Voltei para minha casa, dormi pouco porque estava muito conectado. Não me lembro do dia seguinte. Sei que conversei com Natália, lembro dela dizer que eu não podia fazer aquilo de fugir porque tinha muita gente que me amava, que ficava preocupada com minha sanidade. Eu nem ligava, poderia me perder no mundo, poderia virar mendigo, mas aquela sensação de êxtase, de conexão profunda com o universo era a maior aspiração que alguém poderia ter na vida. Seria isso a tal iluminação? Ou seria apenas uma mania de um bipolar? Se fosse, acho que eu seria multipolar. Esses diagnósticos psiquiátricos são uma grande furada já que tudo que é considerado doença por eles é um caminho para um despertar espiritual, como eu iria aprender posteriormente na comunidade Alma Bipolar.

Lembro também que meu pai me pegou em casa e demos várias voltas de carro pela cidade, ele me falando das preocupações familiares e eu dizendo que estava tudo bem, que eu tinha entendido tudo, que a ayahuasca havia me mostrado que pra descobrir meu caminho eu tinha que me perder no caminho. Tem isso em vários livros do Novo Testamento, “Todo aquele que quer salvar sua vida pode perdê-la, e só aquele que aceita perdê-la pode salvá-la”. Ou seja, entrega, aceitação e deixar a Força me guiar. Tudo muito confuso para meu pai, um ateu, e minha mãe, uma médica inclinada pro espiritismo. Eu falava uma língua que eles não compreendiam.

Minha agitação foi ficando mais intensa e eles não queriam deixar eu sair de casa, então comecei a ficar agressivo. Daí o surto tomou conta. Eles não aguentaram, e lá me veio a solução dos fracos: internação. Poucos dias depois de voltar de São Thomé fui internado novamente, nem sei se na Pinel ou no Santa Maria. Novamente considerado louco, fui aprisionado e me deram doses cavalares de sedativos e antipsicóticos para acalmar minha mente. Jesus foi crucificado por aqueles que anunciavam sua vinda, os judeus, seria eu crucificado por aqueles que mais me amavam, minha família?

Comentários
  • Bruno 2497 dias atrás

    Bill, gostei muito de ler seus artigos, já li todos. Fiquei curioso em saber porque você, mesmo sabendo que corria o risco de ser internado voltou para a casa da familia. Minha curiosidade é se você depende deles financeiramente ou tem sua própria renda.

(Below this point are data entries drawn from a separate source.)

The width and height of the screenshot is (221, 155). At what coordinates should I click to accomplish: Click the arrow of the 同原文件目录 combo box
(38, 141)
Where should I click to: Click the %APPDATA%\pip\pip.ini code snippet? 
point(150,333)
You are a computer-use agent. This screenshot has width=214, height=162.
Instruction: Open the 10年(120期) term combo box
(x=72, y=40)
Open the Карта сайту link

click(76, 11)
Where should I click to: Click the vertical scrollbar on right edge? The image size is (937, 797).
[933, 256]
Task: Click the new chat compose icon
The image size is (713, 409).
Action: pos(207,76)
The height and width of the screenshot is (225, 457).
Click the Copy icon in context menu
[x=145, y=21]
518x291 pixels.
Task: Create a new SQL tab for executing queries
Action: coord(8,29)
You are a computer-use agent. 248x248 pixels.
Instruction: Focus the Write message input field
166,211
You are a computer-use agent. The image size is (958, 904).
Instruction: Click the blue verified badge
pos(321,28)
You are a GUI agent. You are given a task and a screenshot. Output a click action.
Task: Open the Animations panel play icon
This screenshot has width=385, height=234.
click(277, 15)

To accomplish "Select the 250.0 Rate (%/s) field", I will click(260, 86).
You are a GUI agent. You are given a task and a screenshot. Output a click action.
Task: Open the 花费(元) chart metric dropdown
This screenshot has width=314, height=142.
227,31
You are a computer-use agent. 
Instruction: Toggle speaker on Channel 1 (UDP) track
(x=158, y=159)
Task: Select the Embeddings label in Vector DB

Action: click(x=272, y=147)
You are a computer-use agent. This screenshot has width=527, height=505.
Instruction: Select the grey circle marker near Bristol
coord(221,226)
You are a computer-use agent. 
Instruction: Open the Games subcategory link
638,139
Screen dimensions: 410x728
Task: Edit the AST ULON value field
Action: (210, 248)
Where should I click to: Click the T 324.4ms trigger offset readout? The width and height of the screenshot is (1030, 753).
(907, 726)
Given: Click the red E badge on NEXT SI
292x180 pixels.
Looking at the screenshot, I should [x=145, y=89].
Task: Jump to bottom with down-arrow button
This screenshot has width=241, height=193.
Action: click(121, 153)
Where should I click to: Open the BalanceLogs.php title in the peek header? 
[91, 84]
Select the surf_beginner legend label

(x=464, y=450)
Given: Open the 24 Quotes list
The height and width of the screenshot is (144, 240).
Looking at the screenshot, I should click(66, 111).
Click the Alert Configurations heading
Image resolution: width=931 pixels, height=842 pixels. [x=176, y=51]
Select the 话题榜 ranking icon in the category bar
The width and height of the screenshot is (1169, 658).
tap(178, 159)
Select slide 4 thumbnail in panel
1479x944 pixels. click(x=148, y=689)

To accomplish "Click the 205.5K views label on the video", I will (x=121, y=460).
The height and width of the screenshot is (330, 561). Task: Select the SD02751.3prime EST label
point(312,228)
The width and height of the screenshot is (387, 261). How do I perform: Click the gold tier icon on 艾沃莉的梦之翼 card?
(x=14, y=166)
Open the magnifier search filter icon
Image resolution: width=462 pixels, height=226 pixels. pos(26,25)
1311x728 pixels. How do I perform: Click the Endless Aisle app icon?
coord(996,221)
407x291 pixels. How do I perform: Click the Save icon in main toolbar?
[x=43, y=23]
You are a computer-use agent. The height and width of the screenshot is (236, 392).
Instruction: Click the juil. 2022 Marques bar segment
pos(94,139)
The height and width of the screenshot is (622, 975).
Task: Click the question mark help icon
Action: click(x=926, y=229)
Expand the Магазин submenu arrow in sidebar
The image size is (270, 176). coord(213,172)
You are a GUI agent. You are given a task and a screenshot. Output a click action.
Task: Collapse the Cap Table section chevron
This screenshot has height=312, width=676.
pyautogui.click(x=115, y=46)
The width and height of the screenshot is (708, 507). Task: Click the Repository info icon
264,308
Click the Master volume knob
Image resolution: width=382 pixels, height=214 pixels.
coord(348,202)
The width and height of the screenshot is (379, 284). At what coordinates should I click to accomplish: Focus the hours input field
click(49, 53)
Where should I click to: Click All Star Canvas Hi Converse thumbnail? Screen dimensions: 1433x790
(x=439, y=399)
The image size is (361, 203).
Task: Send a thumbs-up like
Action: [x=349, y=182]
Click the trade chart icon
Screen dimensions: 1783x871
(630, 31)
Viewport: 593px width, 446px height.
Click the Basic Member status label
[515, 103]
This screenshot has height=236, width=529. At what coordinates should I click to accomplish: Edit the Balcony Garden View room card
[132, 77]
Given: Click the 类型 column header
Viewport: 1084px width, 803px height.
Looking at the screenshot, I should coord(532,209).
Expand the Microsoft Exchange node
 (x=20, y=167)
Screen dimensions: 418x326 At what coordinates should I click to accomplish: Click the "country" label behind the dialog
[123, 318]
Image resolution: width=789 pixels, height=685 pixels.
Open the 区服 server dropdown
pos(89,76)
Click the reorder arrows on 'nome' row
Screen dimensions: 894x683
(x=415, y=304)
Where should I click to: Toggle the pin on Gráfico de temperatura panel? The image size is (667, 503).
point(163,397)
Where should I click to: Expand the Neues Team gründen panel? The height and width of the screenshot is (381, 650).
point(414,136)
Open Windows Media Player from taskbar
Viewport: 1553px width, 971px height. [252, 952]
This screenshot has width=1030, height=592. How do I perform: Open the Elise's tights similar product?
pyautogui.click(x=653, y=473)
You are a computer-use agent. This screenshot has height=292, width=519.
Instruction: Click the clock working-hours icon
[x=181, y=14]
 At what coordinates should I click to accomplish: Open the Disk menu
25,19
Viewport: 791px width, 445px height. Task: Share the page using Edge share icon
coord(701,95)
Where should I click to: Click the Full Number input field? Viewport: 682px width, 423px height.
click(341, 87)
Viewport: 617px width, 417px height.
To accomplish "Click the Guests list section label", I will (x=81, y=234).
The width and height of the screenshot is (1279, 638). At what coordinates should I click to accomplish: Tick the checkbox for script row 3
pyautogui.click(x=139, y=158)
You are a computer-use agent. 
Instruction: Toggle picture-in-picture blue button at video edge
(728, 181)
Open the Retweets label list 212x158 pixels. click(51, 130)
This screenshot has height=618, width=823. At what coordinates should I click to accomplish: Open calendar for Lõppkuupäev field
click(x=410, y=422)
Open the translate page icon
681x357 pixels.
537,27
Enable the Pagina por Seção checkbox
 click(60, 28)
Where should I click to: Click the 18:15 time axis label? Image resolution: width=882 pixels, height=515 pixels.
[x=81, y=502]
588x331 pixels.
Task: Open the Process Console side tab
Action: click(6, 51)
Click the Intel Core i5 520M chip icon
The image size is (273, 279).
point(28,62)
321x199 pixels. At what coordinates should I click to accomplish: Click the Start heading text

    • bill 2497 dias atrás

      Oi Bruno,

      que bom que gostou, é muito bom ter tua companhia nesses escritos. Na realidade eu tinha meu emprego, mas ainda dependia financeiramente da minha mãe. Havia também uma dependência psíquica. Um laço afetivo forte. Por isso voltava. Mas é preciso ter um canto nosso, pra podermos viver nossas próprias loucuras não é?